With a band name like Jukebox the Ghost, one would assume there is a deep story behind it.
“It’s one of those stories that’s a little more disappointing than it should be,” vocalist and pianist Ben Thornewill admitted.
“We had a previous band name that we didn’t like. … It honestly came down to having something Google searchable,” he said. “Jukebox the Ghost is such a stupid combination of words, so it’s very easy to find.”
Fans can catch Thornewill and bandmates Tommy Siegel and Jesse Kristin this weekend at ALT 92.1’s Furnace Frenzy in Scranton.
The show takes place Saturday, July 21, at 4 p.m. at the Iron Furnaces, 159 Cedar Ave.
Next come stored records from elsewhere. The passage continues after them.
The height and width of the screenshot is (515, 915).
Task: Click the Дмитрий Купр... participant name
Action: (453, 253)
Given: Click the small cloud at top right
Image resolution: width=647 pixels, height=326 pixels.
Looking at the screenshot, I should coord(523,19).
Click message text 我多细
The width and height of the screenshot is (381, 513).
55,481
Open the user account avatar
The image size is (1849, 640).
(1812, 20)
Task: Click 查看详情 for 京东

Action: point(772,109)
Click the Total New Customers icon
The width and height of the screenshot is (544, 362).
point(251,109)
Tickets to the Times-Shamrock Communications radio station’s concert are $20, and can be purchased at eventbrite.com.
Other acts on the bill include headliner Dirty Heads plus lovelytheband, L.I.F.T., Brother Sundance and Morgan Saint.
The Brooklyn-based trio met in 2003 while attending George Washington University in Washington, D.C., and released their first album as Jukebox the Ghost, “Let Live & Let Ghosts,” in 2008. Although at its inception the group had no idea where they were heading, their individual backgrounds created a unique sound of indie and pop.
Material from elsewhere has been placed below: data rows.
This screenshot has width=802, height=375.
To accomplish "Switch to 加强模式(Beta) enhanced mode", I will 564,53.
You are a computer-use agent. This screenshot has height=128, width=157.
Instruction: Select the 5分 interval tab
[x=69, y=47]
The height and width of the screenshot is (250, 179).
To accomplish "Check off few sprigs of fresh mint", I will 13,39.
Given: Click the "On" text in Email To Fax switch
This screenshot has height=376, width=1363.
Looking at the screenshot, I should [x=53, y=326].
“Between our drummer’s punk rock past, our guitarist’s jam band sort of background and I’m a classical pianist, we each have our own sound,” Thornewill said. “I think if we sat down and thought about it, we would have said, ‘This is a terrible idea.’”
Nearly 10 years of touring and thousands of live shows proved that the mashing of genres and musical backgrounds created a wonderful, funky recipe for success. 
Earlier this year, the piano pop outfit released its fifth studio album, “Off To the Races,” and its first single, “Everybody’s Lonely,” achieved national radio play — a first for the band.
“I think every record feels like a reinvention, or it has felt for us,” Thornewill said. “Every time we make a new one, we think, ‘Oh well, now we’ve hit our stride.’ Our song hit national radio success for the first time, and that’s a good feeling. We feel great about that, because we’ve been touring for so long we feel like we’ve earned this.”
“Everybody’s Lonely” pokes fun at songs on the radio that focus solely on love or “drinking too much,” but through poppy piano beats and catchy tunes, it also shines a light on the fact that loneliness is rampant.
“I’ve always had the belief that you can make joyful-sounding pop music with darker lyrics, having something a little more substantial,” Thornewill explained. “And ‘Everybody’s Lonely’ is no exception. A lot of our music you can surface-level jump around and feel joyful, but if you dig a little deeper and process the other layers, there are deeper experiences within the song.”
Much of the layered harmonies and guitar solos on the new album took heavy influences from Queen — a result of the band’s annual October tradition, “HalloQueen.” At these shows, Jukebox the Ghost performs a set of its own songs, and then a second set dressed up as Queen, performing live “as the band.”
These concerts not only pushed the musicians to dig deep into the classic rock group’s sound, but helped them to embrace that sound and mold it into their own. This fall, the band plans to continue that tradition with the fourth annual HalloQueen.
“Fundamentally, we’re a fun band,” Thornewill said. “We’re an entertaining band. Our live shows are silly and self-aware — it’s a party.”